Noa releva ses yeux gris sur moi.

— Hide est devenu complètement fou quand il a entendu ça. Il est venu chercher son frère de sang chez lui par la peau du cou, et leur entrevue a dégénéré... Ils en sont venus aux poings et Hide lui a pété le nez. Depuis, ils ont rompu leurs liens, s’évitent et se détestent cordialement. Enfin plutôt, ils se jettent l’un sur l’autre dès qu’ils se croisent, comme des pitbulls... Onitzuka a finalement permis à Kiriyama de se racheter et de reprendre du galon en refaisant de la prison par procuration, même si la rumeur dit que cette fois, il a vraiment commis le meurtre... Je ne pensais pas qu’il sortirait de sitôt. Je vais devoir prendre des dispositions... et en parler à Hide. Il est au courant ?

Je secouai la tête, lentement. Je ne lui avais rien dit.

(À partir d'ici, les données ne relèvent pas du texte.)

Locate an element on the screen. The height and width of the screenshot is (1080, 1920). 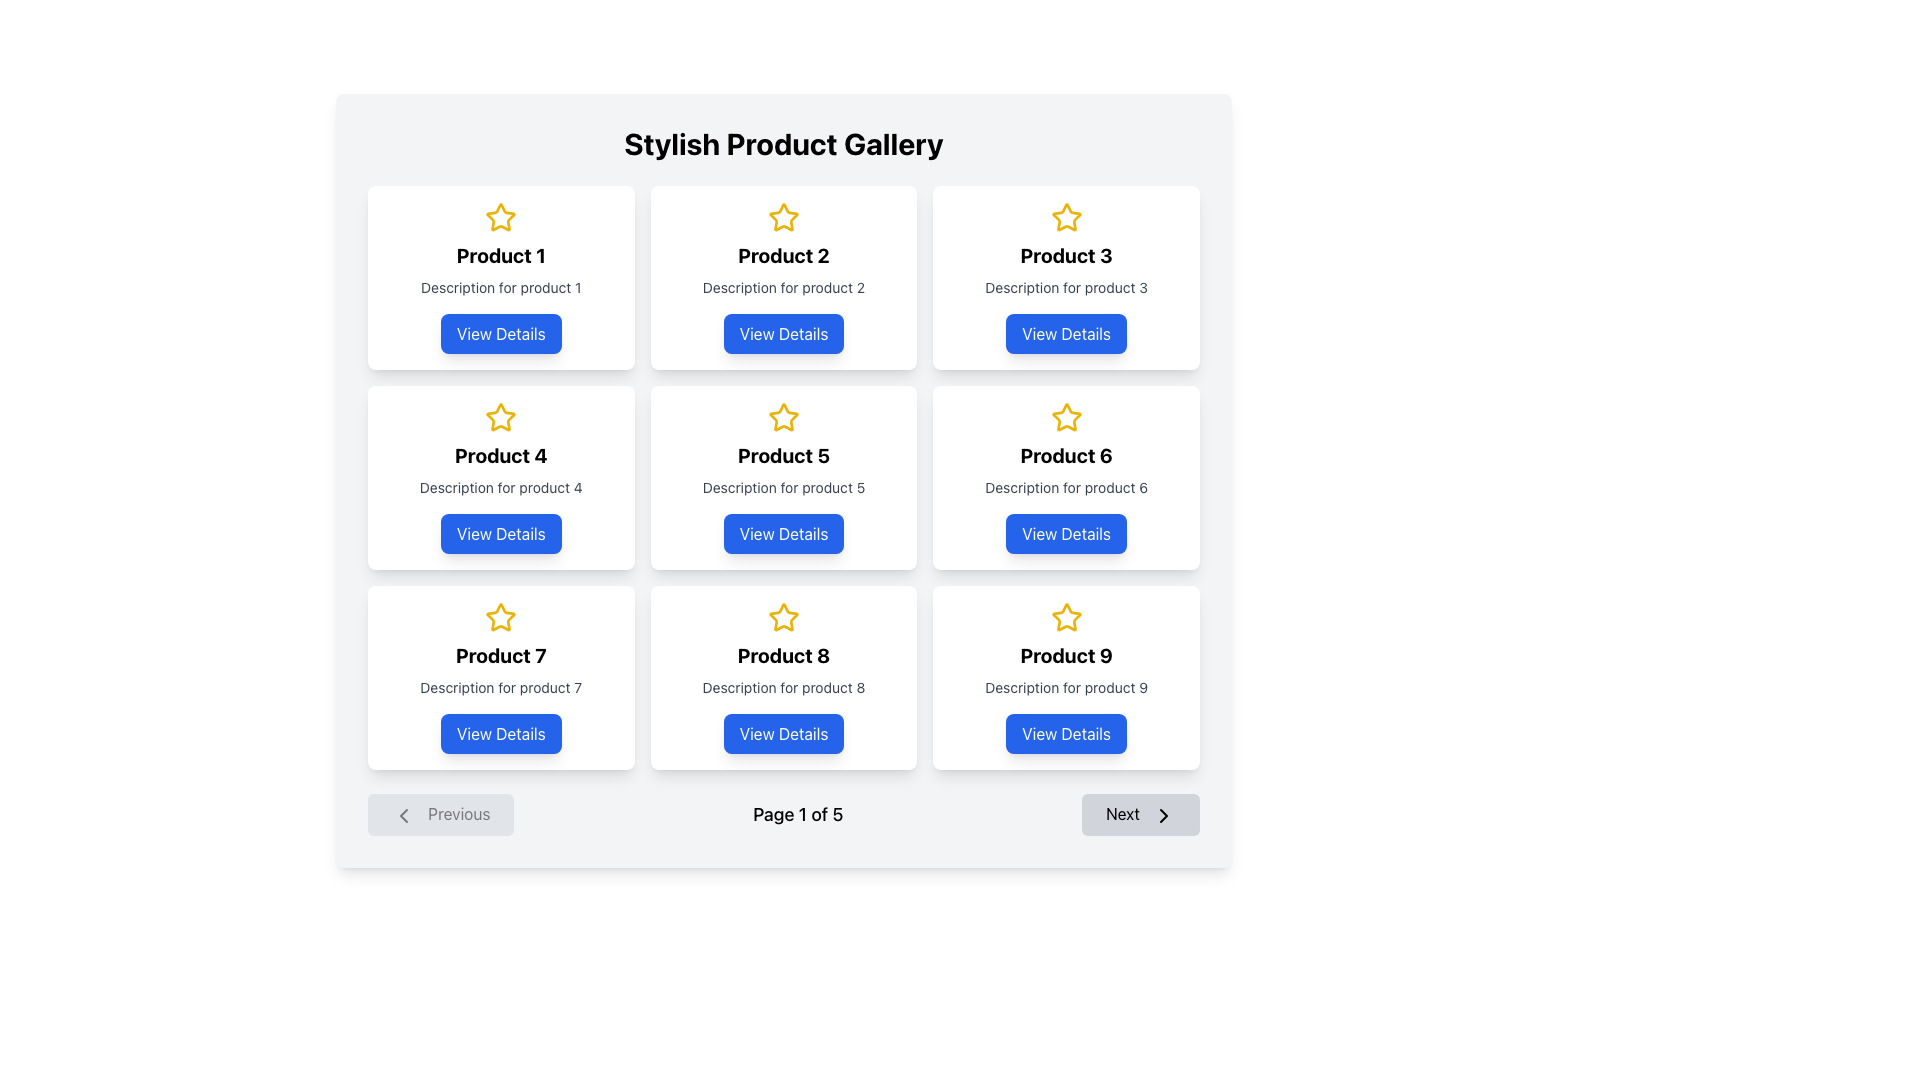
the star icon representing the rating or favorite marker for the product, located above the 'Product 6' card in the second row, third column is located at coordinates (1065, 416).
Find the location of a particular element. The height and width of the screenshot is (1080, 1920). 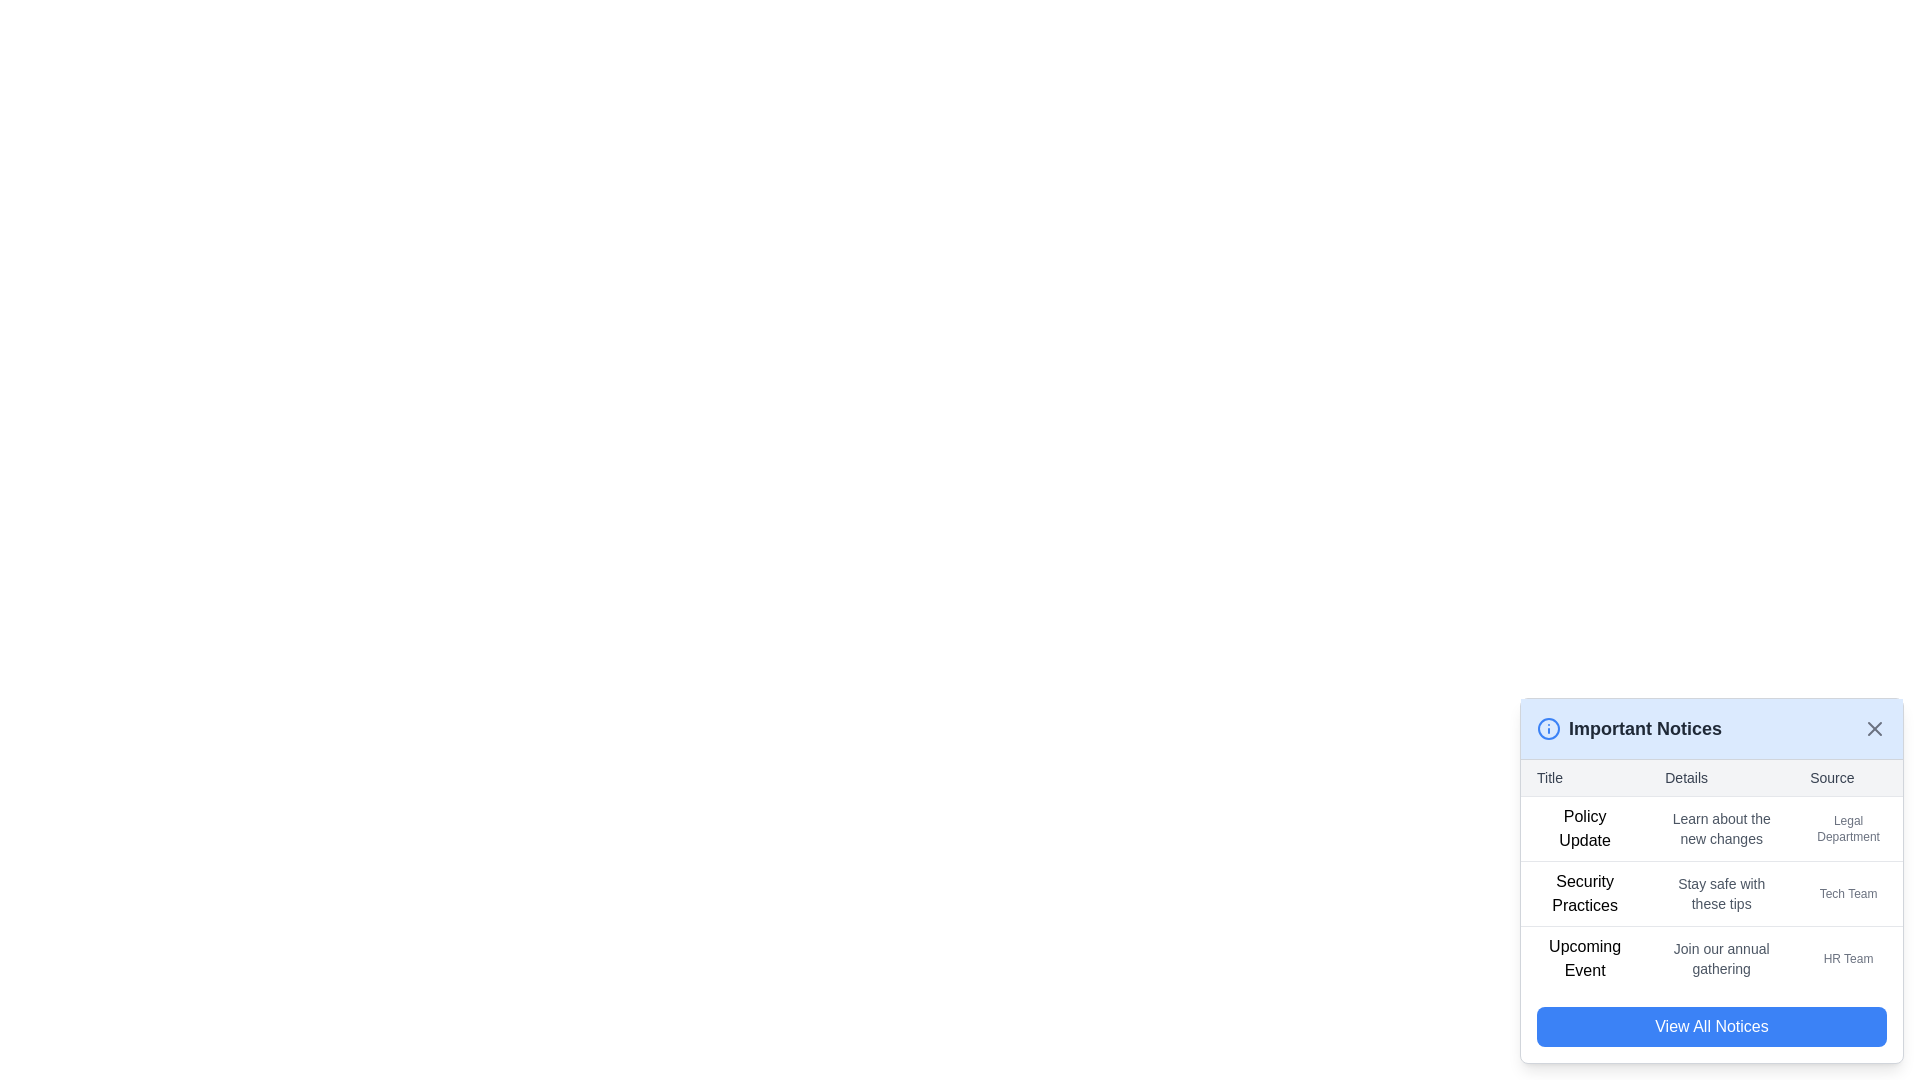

— Je pense qu’il l’est, objecta Noa. Tout se sait, dans ce milieu... En revanche, il ignorait sans doute sa présence chez l’oyabun. Sinon, il lui aurait encore cassé la gueule... c’est explosif, entre eux.

— Je ne savais pas tout ça... murmurai-je. Merci de me l’avoir dit, Noa.

D’autant plus que cela avait dû lui coûter.

— De rien. Je protège mes arrières, et puisque je vais devoir composer avec toi un petit moment encore...

Et hop, encore une pique. C’était le moment de se séparer.

— Bon... au revoir, Noa. Encore merci pour ce que tu m’as raconté.

Elle hocha la tête. Je fis de même, puis fis demi-tour pour marcher vers le métro. Je n’avais plus envie de rentrer à pied. Et si je ne me dépêchais pas, Hide allait envoyer Masa me chercher.

— Hé, m’arrêta soudain Noa de sa voix claire. Le père de Yuta...

Je me retournai.

— Ce n’est pas Hide. C’est Kiriyama, lâcha-t-elle avec un sourire amer. Hide est au courant.

J’eus l’impression de voir ses yeux briller. De colère, de tristesse ? Peut-être les deux.

— Merci, soufflai-je.

Elle hocha de nouveau la tête, les lèvres pincées... puis se retourna et reprit sa marche rapide, disparaissant dans la foule nocturne.